* _DOCUMENT EXCERPT_
In a recent decision, the AAT rejected in full a taxpayer’s claims for “several classes or categories of deductions.”
Facts
For the relevant period of 1 July 2021 to 30 June 2022, the taxpayer was (according to his employer) a ‘technical architect’. However, the taxpayer also claimed that he worked from home 6am to 11pm seven days a week, 365 days of the year, as he was ‘always on call’.
The taxpayer’s income tax return for the financial year ended 30 June 2022 claimed a range of deductions totaling approximately $40,000. There were several classes or categories of deductions claimed, comprising occupancy expenses, running expenses, plant and equipment expenses, consumable expenses, mobile phone expenses and spouse expenses.
In September 2022, the ATO commenced an audit of the taxpayer’s income tax return for the financial year ending 30 June 2022, as the ATO considered that deductions claimed by the taxpayer in that return were greater than those claimed by taxpayers of comparable employment.
Following completion of the audit, the ATO disallowed certain claims for deductions made by the taxpayer. The taxpayer objected to the ATO’s findings. The ATO allowed the taxpayer’s objection (but only in part), and the taxpayer then appealed to the AAT.
Decision
The AAT considered each category of deductions claimed by the taxpayer separately, and rejected each of them in turn.
In relation to Home office occupancy expenses, the taxpayer claimed that the ‘home office’ rooms comprised floorspace occupying 31% of the dwelling’s total floor area. The claims were for a proportion of various expenses, including home insurance, council rates, 50% of waste disposal, 25% of water rates, and 100% of repairs.
The AAT held that these claims did not satisfy S.8-1(1) of the ITAA 1997. More particularly, the AAT did not consider that “the claim for Occupancy Expenses were incidental or relevant to the earning of assessable income. The rooms concerned and the floor space they occupy were rooms in the (taxpayer’s) split-level residential dwelling on the lower floor. They were not physically separate from the remainder of the dwelling in any way and did not bear any distinctive physical characteristics. Such rooms were readily capable of other use for family purposes.”

* _WHAT THIS EXERCISE ASKS_
• a. According to the AAT decision summary, in which month and year did the ATO commence its audit of the taxpayer's income tax return?
• b. Reproduce everything from "In a recent" down to "was ‘always on call’." in the AAT decision summary, changing "technical architect" to "software engineer".

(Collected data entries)

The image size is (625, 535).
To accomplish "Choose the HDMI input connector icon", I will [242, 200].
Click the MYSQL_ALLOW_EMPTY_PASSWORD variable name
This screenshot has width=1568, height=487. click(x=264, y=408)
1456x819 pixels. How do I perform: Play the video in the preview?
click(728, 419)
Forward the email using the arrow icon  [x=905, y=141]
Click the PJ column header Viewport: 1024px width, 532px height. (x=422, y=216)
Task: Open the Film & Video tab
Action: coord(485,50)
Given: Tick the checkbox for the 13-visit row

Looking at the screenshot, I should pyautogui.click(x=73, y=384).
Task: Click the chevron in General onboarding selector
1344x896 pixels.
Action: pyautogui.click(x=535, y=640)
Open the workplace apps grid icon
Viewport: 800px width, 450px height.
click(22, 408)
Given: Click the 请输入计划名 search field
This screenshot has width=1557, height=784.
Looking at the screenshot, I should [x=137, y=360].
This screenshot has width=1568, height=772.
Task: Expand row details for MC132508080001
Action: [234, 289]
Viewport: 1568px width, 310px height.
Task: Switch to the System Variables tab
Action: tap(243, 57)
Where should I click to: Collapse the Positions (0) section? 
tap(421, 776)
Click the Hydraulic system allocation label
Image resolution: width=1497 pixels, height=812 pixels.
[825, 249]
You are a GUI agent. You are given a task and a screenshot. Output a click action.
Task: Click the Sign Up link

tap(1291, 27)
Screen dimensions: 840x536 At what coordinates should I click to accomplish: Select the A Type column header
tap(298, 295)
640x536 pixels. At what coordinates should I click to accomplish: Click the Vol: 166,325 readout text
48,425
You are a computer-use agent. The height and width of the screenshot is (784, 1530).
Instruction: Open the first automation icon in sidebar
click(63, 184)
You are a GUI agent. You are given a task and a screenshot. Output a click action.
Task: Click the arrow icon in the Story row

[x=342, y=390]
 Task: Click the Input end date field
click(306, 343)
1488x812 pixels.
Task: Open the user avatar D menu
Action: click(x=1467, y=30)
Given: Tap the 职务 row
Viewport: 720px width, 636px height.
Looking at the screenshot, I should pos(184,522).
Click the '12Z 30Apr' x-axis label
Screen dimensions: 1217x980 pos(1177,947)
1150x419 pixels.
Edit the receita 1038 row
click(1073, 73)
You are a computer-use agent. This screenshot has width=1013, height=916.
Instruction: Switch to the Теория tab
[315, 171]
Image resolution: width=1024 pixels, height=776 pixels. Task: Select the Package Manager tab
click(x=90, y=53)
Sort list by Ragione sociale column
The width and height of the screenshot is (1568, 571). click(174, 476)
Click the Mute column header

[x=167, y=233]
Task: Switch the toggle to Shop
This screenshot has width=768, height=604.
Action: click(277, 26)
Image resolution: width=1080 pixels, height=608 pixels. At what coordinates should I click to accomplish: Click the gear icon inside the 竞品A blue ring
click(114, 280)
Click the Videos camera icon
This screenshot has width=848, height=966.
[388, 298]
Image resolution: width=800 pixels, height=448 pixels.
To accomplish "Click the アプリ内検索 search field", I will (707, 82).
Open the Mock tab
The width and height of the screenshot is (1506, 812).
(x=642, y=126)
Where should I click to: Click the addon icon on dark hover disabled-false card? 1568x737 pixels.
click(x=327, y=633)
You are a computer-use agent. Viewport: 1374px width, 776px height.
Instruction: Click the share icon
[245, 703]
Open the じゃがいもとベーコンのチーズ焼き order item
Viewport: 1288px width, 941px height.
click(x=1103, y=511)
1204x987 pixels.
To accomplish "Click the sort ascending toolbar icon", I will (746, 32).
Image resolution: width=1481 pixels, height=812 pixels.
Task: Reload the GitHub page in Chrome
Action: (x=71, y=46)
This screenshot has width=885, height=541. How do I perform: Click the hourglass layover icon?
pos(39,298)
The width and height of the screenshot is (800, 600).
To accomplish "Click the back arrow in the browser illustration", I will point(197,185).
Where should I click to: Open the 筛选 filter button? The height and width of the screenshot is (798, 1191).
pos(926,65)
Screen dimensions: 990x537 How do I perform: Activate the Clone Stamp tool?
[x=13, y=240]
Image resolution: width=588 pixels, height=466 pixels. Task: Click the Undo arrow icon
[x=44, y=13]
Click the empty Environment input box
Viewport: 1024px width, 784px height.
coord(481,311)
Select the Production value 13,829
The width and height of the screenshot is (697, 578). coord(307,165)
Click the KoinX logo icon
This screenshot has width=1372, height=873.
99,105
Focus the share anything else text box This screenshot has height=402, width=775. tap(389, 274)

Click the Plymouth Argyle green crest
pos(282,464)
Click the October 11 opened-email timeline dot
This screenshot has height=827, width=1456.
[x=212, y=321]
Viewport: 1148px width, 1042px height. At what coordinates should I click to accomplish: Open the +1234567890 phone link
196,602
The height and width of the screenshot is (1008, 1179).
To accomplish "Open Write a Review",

* _EXPECTED OUTPUTS_
• a. September 2022.

• b.
In a recent decision, the AAT rejected in full a taxpayer’s claims for “several classes or categories of deductions.”
Facts
For the relevant period of 1 July 2021 to 30 June 2022, the taxpayer was (according to his employer) a ‘software engineer’. However, the taxpayer also claimed that he worked from home 6am to 11pm seven days a week, 365 days of the year, as he was ‘always on call’.